_Quoted text_:
==*==

Thursday, July 26, 2007

Mash-ups part 1

We haven't played too much "standard" D&D of late. Rather, we been doing some genre-hopping, based mostly on the movies the kids have been consuming. We've been playing a lot of things CALLED D&D, which has come to mean "semi-interactive narrated story," and bleeds over into the various kinds of bedtime stories we tell.

Those bedtime stories are worth a mention, because it's where the mash-up concept kicks in. We don't have a TV, but our kids watch plenty of video anyway, it's just packaged up as movies. They have their favorites, and they go through phases. For R, the favorites are things like Dora and Scooby Doo. For E, at the moment, Spy Kids, or at other times, Godzilla or Lord of the Rings.

In any case, I get asked a lot for bedtime stories, and generally I'm asked to set them in the worlds of one or another of these movie universes. At least initially, E. tended to ask for stories that closely paralleled the plot of whatever he'd just watched, or indeed exactly paralleled it absent some small distinctions of character names or whatever. But as time has gone on, tastes have gotten more sophisticated, and variety has become at first tolerated, and now, I think, embraced.

Initially we only had variation within genres. For example R: "Dad, tell me a Scooby Doo story. First we have to figure out what the monster is!" (There is always a monster, and it always has to be a REAL monster, never one of these lame, plastic-mask "and we would have gotten away with it, too, if it hadn't been for ..."). At first the monsters were prosaic, such as the Giant Scorpion, but more recently I've tested the boundaries of common sense and sanity with the Giant Three-Headed Fire-Breathing Mummy Beetle, the Terror Rug, and of course the Giant Walnut-Eating Doughnut Manhole Cover. (Hint: if you see an innocent looking manhole cover covering an innocent-looking manhole, but there are some telltale walnut shells nearby, run).
This is all still genre-bound. But then I get E, after a binge on YouTube Godzilla clips: "Dad, do a story of Scooby Doo meets Godzilla!" OK, I warn him -- but it'll be a short one. Why? You'll see. Predictable developments ensue. :-)

"Dad, no! They work TOGETHER, and they have to fight Mothra, or some other Godzilla monster! Wait, can Gamera be in it?" OK, this is going to be some work.

==*==

_Provided data_:
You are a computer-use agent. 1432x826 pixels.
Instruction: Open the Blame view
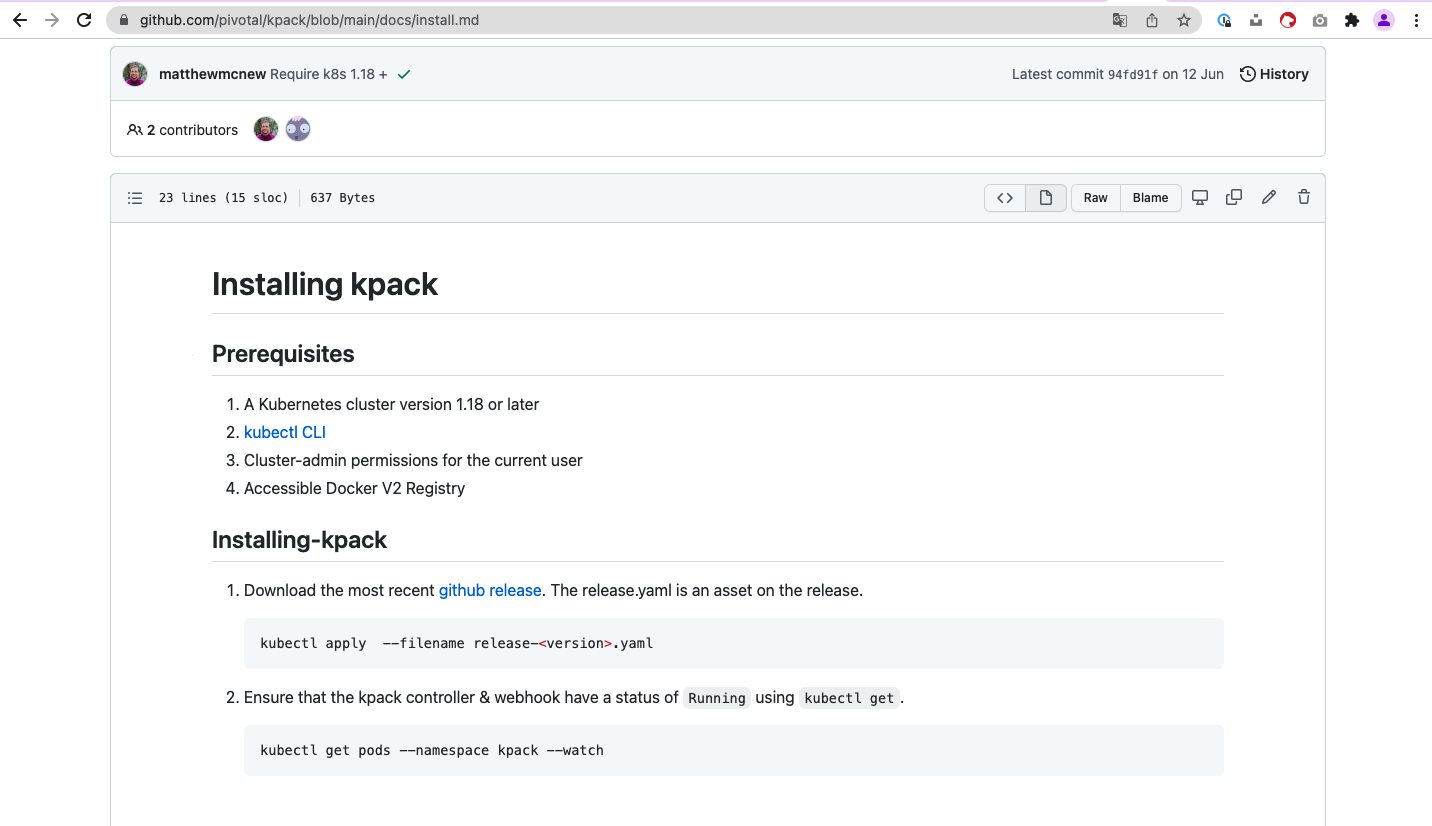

==*==

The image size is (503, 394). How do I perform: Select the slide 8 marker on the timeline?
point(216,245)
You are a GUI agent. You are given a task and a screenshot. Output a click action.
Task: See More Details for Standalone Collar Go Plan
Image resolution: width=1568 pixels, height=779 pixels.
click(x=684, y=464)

==*==

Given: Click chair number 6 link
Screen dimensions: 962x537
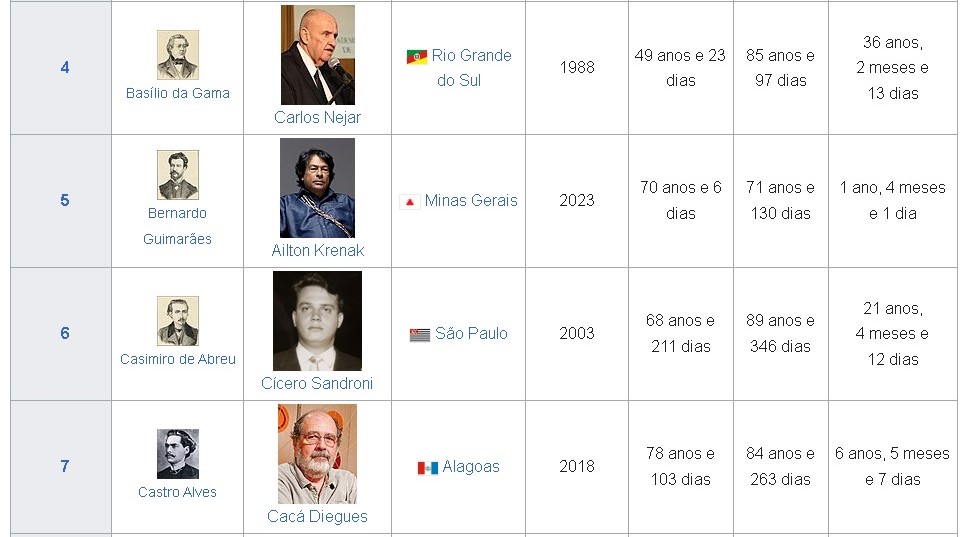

==*==

_Problem 1_:
Answer these from the blog post:
(a) Which favorites does it list for R?
(b) What example does it give of an early, prosaic monster?
(c) Which monster does E first name for Scooby Doo and Godzilla to fight together?
_Problem 2_:
For each statement, say whether it agrees with the blog post. Answer yes or no, and quote the words that decide it.
(a) The family has a TV at home.
(b) E asked for the Scooby Doo and Godzilla story after watching Godzilla clips on YouTube.
(c) In R's Scooby Doo stories, the monster may turn out to be someone in a plastic mask.
_Problem 3_:
Duplicate the part of the blog post that opens with the words containing "This is all" and closes with "be some work.".

_Correct response 1_:
(a) Dora and Scooby Doo.
(b) The Giant Scorpion.
(c) Mothra.

_Correct response 2_:
(a) No: "We don't have a TV"
(b) Yes: "after a binge on YouTube Godzilla clips"
(c) No: "it always has to be a REAL monster, never one of these lame, plastic-mask"

_Correct response 3_:
This is all still genre-bound. But then I get E, after a binge on YouTube Godzilla clips: "Dad, do a story of Scooby Doo meets Godzilla!" OK, I warn him -- but it'll be a short one. Why? You'll see. Predictable developments ensue. :-)

"Dad, no! They work TOGETHER, and they have to fight Mothra, or some other Godzilla monster! Wait, can Gamera be in it?" OK, this is going to be some work.